|Matthew Henry's Concise Commentary|
8:1-3 The whole race of mankind, except Noah and his family, were now dead, so that God's remembering Noah, was the return of his mercy to mankind, of whom he would not make a full end. The demands of Divine justice had been answered by the ruin of sinners. God sent his wind to dry the earth, and seal up his waters. The same hand that brings the desolation, must bring the deliverance; to that hand, therefore, we must ever look. When afflictions have done the work for which they are sent, whether killing work or curing work, they will be taken away. As the earth was not drowned in a day, so it was not dried in a day. God usually works deliverance for his people gradually, that the day of small things may not be despised, nor the day of great things despaired of.
Verse 2. - The fountains also of the deep, and the windows of heaven were stopped. וַיִּסָּכְרוּ, from סָכַר = סָגַר, to surround, to enclose; literally, were shut up; ἐπεκαλύφθησαν (LXX.). Their opening was described in Genesis 7:11. And the rain from heaven was restrained. וַיִּכָּלֵא, literally, was shut up, from כָּלָא, to close. Cf. κλείω, κωλύω, κολούω, celo, occulo (Gesenius, Furst), συνεσχέθη (LXX).
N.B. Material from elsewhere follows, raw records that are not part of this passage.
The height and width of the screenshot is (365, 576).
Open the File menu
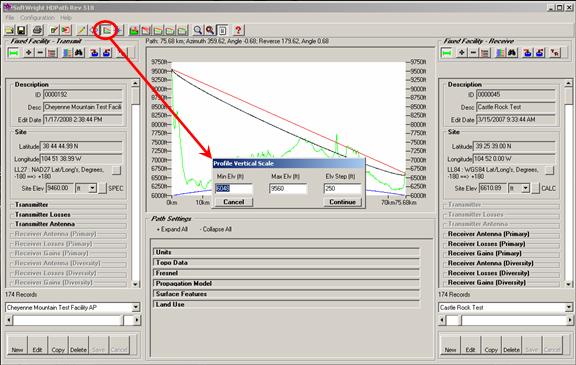[x=10, y=18]
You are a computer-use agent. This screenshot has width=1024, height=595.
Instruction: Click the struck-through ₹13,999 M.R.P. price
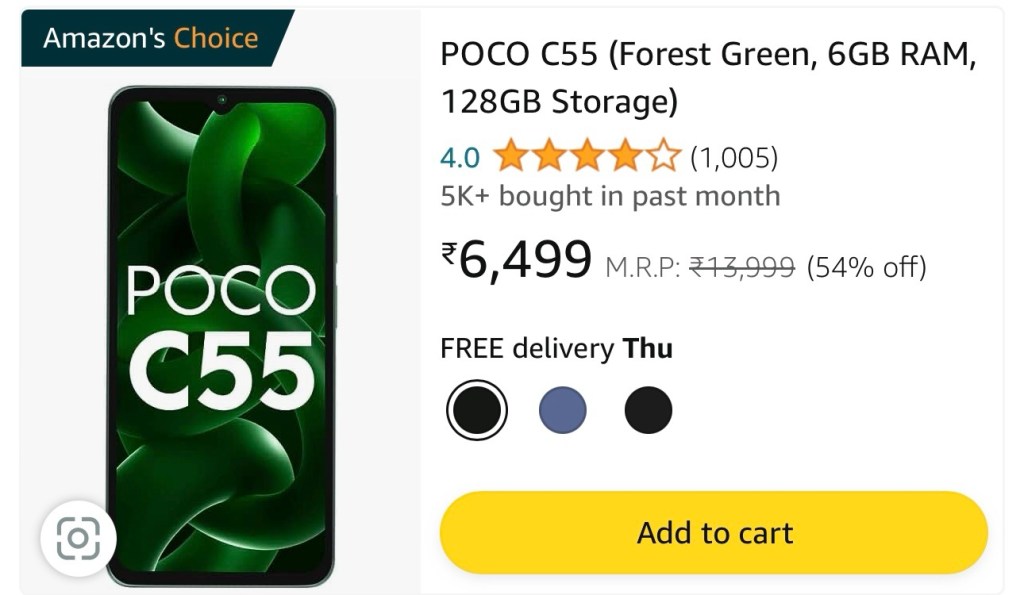[x=742, y=267]
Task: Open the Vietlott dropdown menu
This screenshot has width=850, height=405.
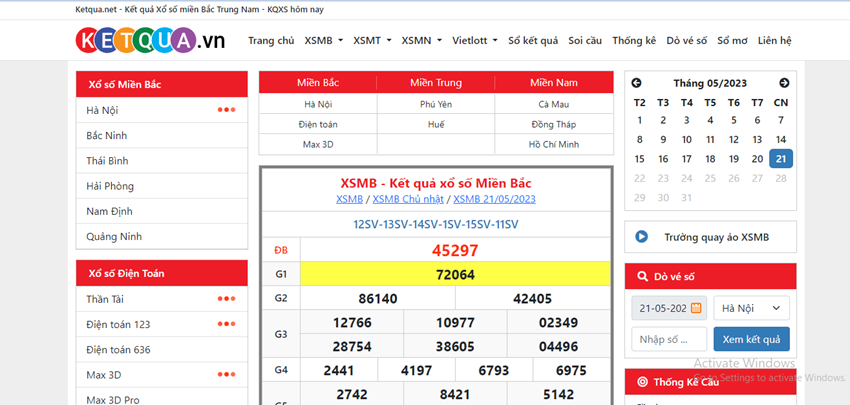Action: point(475,41)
At the end of the forty days (Genesis 7:12; Augustine, Willet); at the end of the 150 days (Aben Ezra, Murphy).
Gill's Exposition of the Entire Bible
The fountains also of the deep, and the windows of heaven, were stopped,.... The passages which let out the subterraneous waters in great quantity upon the earth, and the clouds of heaven, which poured down water upon it like spouts, were stopped from sending forth any more, as they had from the first of the flood unto one hundred and fifty days from thence: Jarchi observes, that it is not said that "all" the fountains of the deep, as when they were broken up, Genesis 7:11 because some of them were left open for the use and benefit of the world; besides, some must be left for the return of the waters:
and the rain from heaven was restrained: which seems to confirm what has been before observed, that after the rain of forty days and nights it ceased not to rain, more or less, though not so vehemently, until the end of an hundred and fifty days, and then it entirely ceased.